Addressing the 35th General Congregation of the Society of Jesus, Pope Benedict XVI emphasised the need for Jesuits to continue to work at the frontiers of faith and culture. For those of us engaged in pastoral work, one of the most challenging frontiers is that which is encountered in the scorching grief of bereavement, particularly when the death is of a young person or in other tragic circumstances. On a more general level, in the face of crises in New Zealand, Japan and the turmoil in North Africa, how does one respond with integrity and wisdom to such appalling suffering and sense of loss? Father Richard Leonard’s book is a courageous attempt to tackle these challenges head on. Drawing on his experience of a tragedy which resulted in the paralysis of his sister, he assesses the variety of responses that religious people give at these moments of crisis. According to Fr Leonard, the majority of these responses appear to be based on myths about God and bad theology, and lead to a spiritual insanity. It is Fr Leonard’s aim to expose these myths whilst offering us a version of spiritual sanity.
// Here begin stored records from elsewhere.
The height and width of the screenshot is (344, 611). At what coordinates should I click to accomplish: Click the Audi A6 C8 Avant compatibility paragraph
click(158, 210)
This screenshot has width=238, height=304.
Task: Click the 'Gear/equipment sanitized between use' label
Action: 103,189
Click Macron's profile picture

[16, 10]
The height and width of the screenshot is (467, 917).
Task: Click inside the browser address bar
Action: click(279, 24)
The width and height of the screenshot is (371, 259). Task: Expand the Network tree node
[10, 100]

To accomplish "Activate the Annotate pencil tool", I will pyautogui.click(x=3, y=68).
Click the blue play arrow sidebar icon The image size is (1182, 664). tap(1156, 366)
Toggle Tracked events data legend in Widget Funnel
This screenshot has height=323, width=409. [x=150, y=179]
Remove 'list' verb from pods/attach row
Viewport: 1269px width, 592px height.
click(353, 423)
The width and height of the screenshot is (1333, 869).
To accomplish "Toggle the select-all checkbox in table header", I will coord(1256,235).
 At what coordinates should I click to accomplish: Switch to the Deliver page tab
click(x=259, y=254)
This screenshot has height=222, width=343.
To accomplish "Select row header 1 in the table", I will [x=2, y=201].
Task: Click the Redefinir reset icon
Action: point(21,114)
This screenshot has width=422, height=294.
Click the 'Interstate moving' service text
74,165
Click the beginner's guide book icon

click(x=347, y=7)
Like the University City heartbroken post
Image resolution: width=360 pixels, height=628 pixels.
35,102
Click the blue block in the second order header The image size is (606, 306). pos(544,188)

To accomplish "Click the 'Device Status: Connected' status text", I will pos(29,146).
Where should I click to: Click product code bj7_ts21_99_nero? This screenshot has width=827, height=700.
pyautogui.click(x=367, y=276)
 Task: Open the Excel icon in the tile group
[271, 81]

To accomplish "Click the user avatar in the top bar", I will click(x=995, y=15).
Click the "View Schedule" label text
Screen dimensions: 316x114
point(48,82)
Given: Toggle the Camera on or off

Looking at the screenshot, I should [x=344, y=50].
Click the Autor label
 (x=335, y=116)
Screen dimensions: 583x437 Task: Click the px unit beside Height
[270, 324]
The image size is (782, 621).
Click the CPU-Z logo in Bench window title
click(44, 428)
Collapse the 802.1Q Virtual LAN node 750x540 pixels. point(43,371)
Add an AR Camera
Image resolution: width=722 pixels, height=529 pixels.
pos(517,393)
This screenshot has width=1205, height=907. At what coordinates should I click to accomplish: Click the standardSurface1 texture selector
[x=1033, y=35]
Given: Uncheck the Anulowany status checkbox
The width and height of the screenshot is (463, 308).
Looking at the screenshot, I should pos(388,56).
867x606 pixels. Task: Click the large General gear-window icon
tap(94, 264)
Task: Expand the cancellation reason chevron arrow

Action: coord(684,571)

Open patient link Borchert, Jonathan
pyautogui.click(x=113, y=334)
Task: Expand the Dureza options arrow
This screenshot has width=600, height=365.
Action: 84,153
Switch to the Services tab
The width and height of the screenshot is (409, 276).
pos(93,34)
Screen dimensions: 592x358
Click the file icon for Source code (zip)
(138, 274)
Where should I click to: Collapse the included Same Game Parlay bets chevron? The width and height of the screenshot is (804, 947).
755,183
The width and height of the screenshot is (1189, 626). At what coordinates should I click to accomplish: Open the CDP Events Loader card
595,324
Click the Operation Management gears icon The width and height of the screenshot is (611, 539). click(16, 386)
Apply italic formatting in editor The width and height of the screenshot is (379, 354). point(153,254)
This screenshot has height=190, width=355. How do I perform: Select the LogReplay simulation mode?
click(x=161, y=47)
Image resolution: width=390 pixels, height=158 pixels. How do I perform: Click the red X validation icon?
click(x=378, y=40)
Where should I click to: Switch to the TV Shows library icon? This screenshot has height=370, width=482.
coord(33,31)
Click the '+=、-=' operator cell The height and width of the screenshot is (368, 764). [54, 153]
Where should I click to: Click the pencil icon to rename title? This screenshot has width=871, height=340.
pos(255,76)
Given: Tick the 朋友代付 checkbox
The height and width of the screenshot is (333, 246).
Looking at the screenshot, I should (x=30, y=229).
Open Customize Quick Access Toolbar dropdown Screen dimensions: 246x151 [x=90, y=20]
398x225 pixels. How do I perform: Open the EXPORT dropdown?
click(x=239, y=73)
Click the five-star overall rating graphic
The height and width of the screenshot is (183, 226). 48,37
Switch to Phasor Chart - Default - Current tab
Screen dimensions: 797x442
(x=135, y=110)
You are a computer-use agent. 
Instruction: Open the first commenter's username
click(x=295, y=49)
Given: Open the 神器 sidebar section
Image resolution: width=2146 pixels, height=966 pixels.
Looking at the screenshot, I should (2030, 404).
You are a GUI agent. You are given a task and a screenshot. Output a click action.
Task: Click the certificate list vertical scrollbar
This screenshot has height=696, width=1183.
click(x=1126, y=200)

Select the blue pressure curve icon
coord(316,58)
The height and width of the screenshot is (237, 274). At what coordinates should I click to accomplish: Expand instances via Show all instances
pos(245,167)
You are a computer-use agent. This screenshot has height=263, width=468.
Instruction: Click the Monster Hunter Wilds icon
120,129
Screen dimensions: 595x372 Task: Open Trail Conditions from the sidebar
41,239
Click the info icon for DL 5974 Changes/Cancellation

An excellent communicator, Fr Leonard presents us with a small book – 66 pages long – which is easy to read and offers engaging examples. His intention is to be accessible and in this he succeeds. He makes important distinctions between God causing and permitting evil. Also particularly helpful is the distinction he makes between judging and condemning, with the former being acceptable and the latter, not. It is perhaps on the back of this distinction, and the insistence on the necessity of judgment in order to make an assessment, that the tone of the book itself comes across as judgmental. This seems slightly incongruous, as it is clear that Fr Leonard’s experience of suffering has made him more empathetic as a priest. It is also a weakness of the book that in attempting to challenge false images of God, its relentlessly critical tone is in danger of alienating many ordinary Christians who are just struggling to make sense of life and who don’t have the eloquence of the author.
Key to Fr Leonard’s engaging style is his use of anecdotes that come from widespread pastoral experience and years of religious life. But almost all of these anecdotes are withering examples of other people’s inadequate responses. His acerbic observations are used to describe people who dare to ask him to pray for good weather on their wedding day, an elderly Jesuit’s comment to his community, a Bishop who holds a Mass for rain, the author of the hymn, ‘How Great thou art’ … the list goes on. The fact that this is my favourite hymn made me feel cast out amongst the spiritually insane (presumably the majority of us), excluded from the elite who have purged all their false images of God, who are able to respond correctly to suffering and don’t expect their petitonary prayer to change anything except themselves. Although Fr Leonard makes many valid points, the book would become a lot more attractive if it could be balanced with more examples of positive and inspiring responses to suffering. If you are not altogether comfortable with dismissing classical theology, or if you still believe in the possibility of miracles and divine intervention – no matter how consistent or inconsistent God then appears to be – then this is a challenging book.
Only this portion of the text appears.